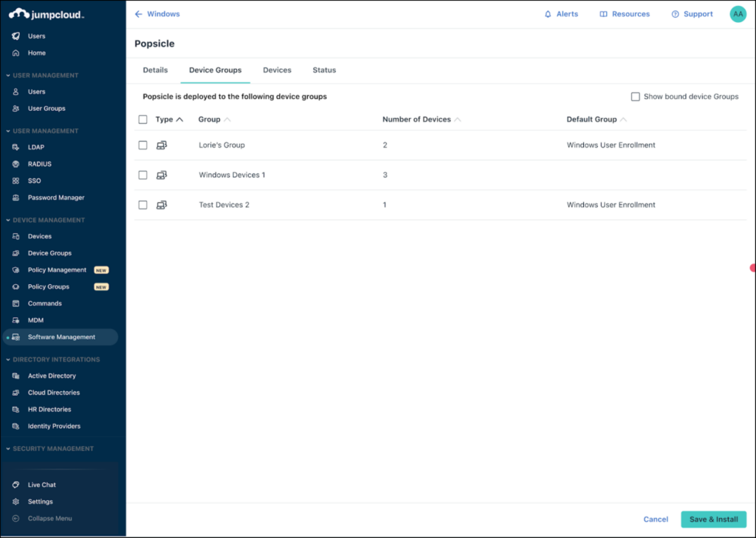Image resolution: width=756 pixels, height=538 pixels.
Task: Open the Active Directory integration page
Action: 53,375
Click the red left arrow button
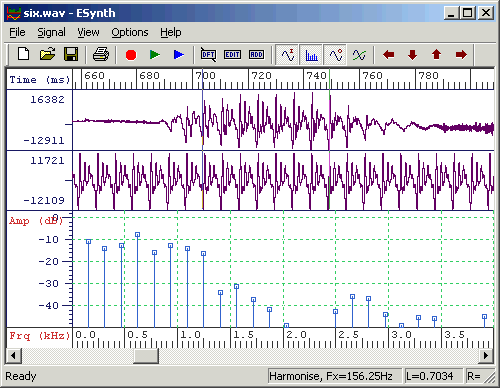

* * *

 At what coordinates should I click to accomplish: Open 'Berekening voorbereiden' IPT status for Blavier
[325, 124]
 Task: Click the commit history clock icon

...

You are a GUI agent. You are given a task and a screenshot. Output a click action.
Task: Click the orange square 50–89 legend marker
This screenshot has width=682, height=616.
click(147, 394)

Your objective :: From the listing above, the lines starting with the one that has "At what coordinates" and running through the one that has "Task: Click the commit history clock icon" should be copied exactly, ends included.

Answer section ::
 At what coordinates should I click to accomplish: Open 'Berekening voorbereiden' IPT status for Blavier
[325, 124]
 Task: Click the commit history clock icon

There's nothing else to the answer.